When i test the fuse socket, do both sides need to test hot or just one? When i test the relay socket, which terminal or terminals need to test hot?

Now lets say that the socket or sockets dont give me a reading, what would be the cause and fix for that?

Thanks,
Kevin
 

IAFF78

Original poster
Member
Dec 29, 2011
205
Blckshdw said:
If you are hearing the relay click, when the low beams are supposed to come on, then your power/ground connections are fine. Focus your troubleshooting on the connections going into your ballasts. If you flipped the plugs going into the ballast around, and there was no change, you need to test the relay harness output connectors to make sure they have 12V. The ballast should buzz for a few seconds as they ignite and warm up, then quiet down. You get that volt meter yet? :undecided: :biggrin: The bulb connectors only plug in one way, so you can't mess those up.

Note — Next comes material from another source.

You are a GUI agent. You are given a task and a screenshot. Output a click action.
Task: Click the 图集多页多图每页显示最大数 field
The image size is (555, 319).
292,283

Pulling power from a stud on the front fuse block isn't usually recommended. Which stud did you use? If you have someone touch the relay harness lead to the battery terminal does it work? You may want to get an extended battery bolt, so you can hook up your harness directly to the battery as intended.

100_0266.jpg


I have the one in the middle. I found it in a box of my old stereo equipment for my old TB. It was still in the packaging. Its been a long time and i cant seem to remember how to connect the factory power wires to the new post. I cant seem to unscrew the oem bolt from the red cover that the wires lead in to. I vaguely remember having to cut the power wires and crimp on a new O ring terminal.
 

Blckshdw

Moderator
Nov 20, 2011
10,767
Tampa Bay Area, FL
IAFF78 said:
I have the one in the middle. I found it in a box of my old stereo equipment for my old TB. It was still in the packaging. Its been a long time and i cant seem to remember how to connect the factory power wires to the new post. I cant seem to unscrew the oem bolt from the red cover that the wires lead in to. I vaguely remember having to cut the power wires and crimp on a new O ring terminal.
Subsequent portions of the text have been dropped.